(Stored records)
-.-.-

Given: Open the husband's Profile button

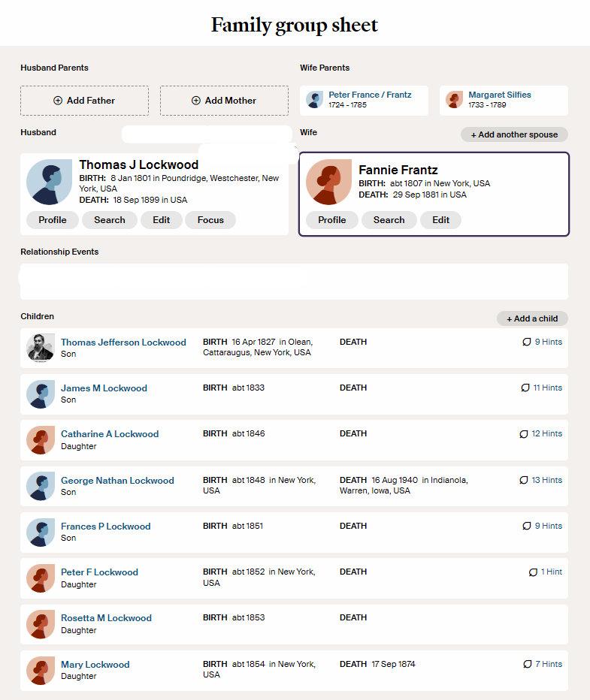Looking at the screenshot, I should [x=53, y=220].
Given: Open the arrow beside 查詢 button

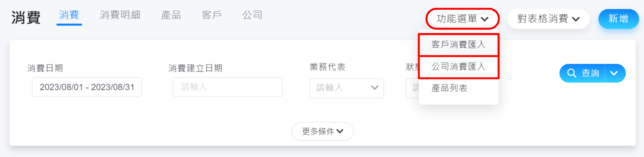Looking at the screenshot, I should 615,73.
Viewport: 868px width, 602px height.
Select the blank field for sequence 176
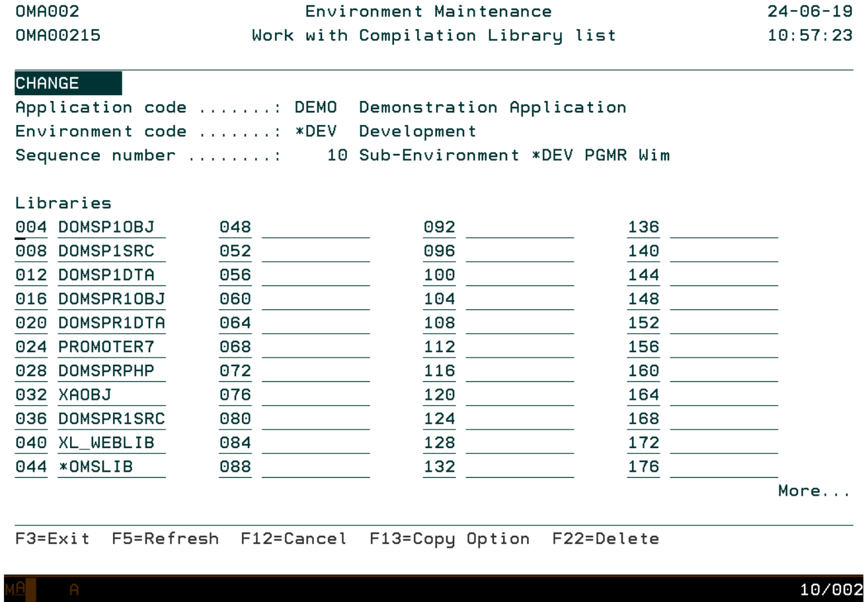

-.-.-

| Exercise |
Restate each entry word for word, leaving out any pictures.

| Worked solution |
Given: Open the husband's Profile button

Looking at the screenshot, I should [x=53, y=220].
Given: Open the arrow beside 查詢 button

Looking at the screenshot, I should 615,73.
Viewport: 868px width, 602px height.
Select the blank field for sequence 176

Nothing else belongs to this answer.